## Page extract
▬▬▬▬▬▬

This piece originally said that the head coaches from 20 post-secondary institutions would be at the Indigenous Games. Jake Hendy wishes to clarify that 20 head coaches from Alberta post-secondary institutions were expected at the Games.
Athletes from across St. Albert and around the province will be in Edmonton this week to take part in the biggest Alberta Indigenous Games yet.
Some 2,000 Indigenous youths aged 10 to 20 will march into Edmonton’s Rundle Park on Sunday to kick off the 2019 Alberta Indigenous Games. Established in 2011, the games are an Olympic-style competition where Indigenous athletes compete in 13 team and individual sports for fame and medals.
This is a record number of participants for the games and a long way from the 300 they had back in 2011, said games manager Jake Hendy.
“It shows the communities and athletes are hungry for sports.”
In addition to the usual track and field events (discus, javelin, running, etc.), the Games also feature golf, canoeing, archery, baseball, and beach volleyball. Hendy said there is a big emphasis on lacrosse this year, with a record 200 players participating and a semi-pro exhibition match happening after the opening ceremonies Sunday.
New this year will be hand games, which will be treated as a demonstration sport. Hand games see one team hide objects in their hands while an opponent tries to guess which hands hold the items.

▬▬▬▬▬▬

## Study material
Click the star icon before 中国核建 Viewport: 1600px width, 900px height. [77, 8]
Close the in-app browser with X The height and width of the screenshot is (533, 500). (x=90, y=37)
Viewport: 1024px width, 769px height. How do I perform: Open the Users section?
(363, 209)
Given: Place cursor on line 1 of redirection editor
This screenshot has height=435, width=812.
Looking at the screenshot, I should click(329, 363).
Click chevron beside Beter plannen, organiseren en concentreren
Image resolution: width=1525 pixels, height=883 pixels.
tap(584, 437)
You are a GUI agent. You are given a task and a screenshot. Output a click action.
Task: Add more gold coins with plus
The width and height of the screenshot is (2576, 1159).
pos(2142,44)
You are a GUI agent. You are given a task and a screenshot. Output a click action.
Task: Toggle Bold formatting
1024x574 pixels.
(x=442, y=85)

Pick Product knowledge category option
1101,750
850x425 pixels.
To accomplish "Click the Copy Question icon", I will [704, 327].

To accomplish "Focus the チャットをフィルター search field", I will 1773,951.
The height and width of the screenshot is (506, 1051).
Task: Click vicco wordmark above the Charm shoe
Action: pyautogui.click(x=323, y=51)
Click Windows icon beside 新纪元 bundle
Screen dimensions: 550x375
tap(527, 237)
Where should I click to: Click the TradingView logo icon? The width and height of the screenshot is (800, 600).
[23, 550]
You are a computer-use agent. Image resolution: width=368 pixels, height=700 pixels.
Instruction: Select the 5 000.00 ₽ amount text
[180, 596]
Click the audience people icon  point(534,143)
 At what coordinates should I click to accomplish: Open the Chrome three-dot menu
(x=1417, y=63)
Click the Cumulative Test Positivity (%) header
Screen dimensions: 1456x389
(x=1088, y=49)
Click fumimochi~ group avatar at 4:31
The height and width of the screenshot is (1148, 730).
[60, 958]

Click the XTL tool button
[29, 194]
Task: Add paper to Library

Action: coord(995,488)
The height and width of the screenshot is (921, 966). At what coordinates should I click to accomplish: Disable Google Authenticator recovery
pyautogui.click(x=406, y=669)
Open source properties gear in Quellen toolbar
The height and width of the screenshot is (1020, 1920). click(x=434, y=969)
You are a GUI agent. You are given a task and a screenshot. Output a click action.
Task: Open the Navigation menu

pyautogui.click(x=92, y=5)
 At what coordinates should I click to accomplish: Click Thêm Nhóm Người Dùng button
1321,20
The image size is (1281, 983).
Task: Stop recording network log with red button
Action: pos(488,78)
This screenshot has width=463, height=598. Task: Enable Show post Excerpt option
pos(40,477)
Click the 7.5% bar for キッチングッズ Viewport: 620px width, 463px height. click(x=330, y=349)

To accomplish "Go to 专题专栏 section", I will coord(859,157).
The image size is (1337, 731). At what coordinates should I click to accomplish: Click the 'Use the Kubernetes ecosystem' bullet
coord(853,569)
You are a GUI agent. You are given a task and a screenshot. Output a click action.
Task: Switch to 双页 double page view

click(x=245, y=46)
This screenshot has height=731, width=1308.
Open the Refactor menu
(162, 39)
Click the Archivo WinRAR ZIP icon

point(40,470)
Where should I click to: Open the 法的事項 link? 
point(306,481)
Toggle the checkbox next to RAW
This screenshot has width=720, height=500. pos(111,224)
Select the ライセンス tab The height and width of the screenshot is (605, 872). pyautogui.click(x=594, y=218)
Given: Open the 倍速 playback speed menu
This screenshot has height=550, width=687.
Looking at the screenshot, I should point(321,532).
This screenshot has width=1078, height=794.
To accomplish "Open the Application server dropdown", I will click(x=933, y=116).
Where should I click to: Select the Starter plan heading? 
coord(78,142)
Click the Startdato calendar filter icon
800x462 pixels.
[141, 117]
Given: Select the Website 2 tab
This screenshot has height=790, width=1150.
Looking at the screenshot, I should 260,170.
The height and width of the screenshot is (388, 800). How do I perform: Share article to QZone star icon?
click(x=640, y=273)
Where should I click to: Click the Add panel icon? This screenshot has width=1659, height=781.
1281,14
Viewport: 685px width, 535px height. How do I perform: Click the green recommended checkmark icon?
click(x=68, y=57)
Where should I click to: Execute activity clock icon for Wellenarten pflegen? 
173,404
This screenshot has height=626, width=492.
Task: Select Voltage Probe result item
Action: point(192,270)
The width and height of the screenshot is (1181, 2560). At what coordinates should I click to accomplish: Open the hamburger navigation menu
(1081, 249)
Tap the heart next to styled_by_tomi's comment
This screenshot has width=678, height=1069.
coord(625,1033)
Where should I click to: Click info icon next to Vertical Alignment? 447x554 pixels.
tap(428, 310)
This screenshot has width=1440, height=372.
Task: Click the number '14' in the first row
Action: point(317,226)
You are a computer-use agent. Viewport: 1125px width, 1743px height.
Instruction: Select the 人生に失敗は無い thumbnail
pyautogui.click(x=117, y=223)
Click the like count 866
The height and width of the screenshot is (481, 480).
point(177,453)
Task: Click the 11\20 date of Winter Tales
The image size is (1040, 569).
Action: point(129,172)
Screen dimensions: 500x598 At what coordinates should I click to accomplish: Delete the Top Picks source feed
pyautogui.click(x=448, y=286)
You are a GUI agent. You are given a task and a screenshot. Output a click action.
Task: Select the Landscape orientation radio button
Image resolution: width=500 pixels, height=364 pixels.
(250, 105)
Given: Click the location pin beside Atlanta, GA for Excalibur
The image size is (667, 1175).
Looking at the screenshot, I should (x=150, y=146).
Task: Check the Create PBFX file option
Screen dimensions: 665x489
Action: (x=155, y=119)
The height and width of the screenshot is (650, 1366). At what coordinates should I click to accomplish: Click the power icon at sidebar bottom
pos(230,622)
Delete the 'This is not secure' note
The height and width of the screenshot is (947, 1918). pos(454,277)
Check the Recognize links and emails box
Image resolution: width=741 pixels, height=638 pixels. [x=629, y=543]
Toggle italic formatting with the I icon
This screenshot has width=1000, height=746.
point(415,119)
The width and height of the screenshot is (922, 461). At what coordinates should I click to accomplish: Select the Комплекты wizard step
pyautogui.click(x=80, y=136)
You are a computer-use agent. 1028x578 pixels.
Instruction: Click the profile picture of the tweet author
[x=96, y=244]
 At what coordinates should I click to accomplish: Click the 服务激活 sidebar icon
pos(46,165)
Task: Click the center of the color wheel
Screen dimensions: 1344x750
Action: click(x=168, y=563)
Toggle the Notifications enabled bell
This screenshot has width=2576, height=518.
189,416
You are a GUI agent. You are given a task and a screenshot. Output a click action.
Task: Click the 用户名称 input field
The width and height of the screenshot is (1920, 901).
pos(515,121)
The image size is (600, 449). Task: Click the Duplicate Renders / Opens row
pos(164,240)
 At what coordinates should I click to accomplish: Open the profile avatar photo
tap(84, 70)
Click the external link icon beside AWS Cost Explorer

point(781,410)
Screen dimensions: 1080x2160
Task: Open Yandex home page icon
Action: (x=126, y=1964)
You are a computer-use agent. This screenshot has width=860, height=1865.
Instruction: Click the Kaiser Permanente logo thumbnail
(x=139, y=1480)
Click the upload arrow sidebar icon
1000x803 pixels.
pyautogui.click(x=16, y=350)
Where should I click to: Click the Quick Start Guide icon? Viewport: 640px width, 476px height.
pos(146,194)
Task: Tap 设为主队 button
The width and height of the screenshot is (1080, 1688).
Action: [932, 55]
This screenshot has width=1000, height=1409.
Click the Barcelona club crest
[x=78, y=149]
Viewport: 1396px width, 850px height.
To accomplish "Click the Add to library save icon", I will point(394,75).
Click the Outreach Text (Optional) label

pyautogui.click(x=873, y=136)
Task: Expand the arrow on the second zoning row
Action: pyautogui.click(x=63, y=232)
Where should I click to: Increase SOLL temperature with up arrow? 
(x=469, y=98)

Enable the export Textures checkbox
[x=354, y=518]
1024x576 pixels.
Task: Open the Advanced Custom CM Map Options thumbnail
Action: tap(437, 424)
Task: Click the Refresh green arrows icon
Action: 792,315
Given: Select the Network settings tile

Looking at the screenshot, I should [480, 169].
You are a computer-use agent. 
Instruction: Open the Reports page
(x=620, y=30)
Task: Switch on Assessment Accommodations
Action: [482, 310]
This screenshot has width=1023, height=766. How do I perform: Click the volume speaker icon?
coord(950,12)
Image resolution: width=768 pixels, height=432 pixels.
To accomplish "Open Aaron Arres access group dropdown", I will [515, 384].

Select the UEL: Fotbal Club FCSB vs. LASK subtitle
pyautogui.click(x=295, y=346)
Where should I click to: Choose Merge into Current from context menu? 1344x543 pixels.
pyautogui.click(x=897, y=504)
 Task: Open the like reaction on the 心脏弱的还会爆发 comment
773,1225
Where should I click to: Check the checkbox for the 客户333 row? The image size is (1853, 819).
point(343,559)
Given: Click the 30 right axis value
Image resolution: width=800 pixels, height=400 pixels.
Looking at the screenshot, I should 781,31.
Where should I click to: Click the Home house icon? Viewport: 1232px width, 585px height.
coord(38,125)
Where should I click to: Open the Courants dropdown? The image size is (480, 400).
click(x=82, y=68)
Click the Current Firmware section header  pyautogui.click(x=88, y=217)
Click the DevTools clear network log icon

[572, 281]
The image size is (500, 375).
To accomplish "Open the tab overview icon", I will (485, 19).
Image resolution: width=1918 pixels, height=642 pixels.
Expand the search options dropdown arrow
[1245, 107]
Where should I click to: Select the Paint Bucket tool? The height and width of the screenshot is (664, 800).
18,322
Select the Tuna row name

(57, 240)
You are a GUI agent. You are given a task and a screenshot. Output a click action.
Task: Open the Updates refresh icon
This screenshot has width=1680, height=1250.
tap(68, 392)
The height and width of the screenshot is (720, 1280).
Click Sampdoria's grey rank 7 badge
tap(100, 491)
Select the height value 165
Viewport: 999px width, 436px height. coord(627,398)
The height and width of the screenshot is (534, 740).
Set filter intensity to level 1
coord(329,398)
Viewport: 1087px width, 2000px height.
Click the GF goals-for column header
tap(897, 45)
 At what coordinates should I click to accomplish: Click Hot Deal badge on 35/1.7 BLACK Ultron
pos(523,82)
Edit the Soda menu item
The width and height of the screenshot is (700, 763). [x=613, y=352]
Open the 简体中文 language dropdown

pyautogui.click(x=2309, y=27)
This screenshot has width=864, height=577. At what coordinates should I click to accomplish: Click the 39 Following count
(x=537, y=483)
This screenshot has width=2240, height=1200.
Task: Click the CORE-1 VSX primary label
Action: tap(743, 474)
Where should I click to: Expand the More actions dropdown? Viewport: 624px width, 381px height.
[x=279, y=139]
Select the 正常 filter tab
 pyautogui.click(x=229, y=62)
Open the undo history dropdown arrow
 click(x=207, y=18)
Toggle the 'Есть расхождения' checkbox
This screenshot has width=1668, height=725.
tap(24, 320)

▬▬▬▬▬▬

## Task goal
Reproduce the part of the Alberta Indigenous Games article that begins at the words "Some 2,000 Indigenous" and ends after "fame and medals.". The material after the article on the Alberta Indigenous Games stands on its own and has no connection to the article.

## Task solution
Some 2,000 Indigenous youths aged 10 to 20 will march into Edmonton’s Rundle Park on Sunday to kick off the 2019 Alberta Indigenous Games. Established in 2011, the games are an Olympic-style competition where Indigenous athletes compete in 13 team and individual sports for fame and medals.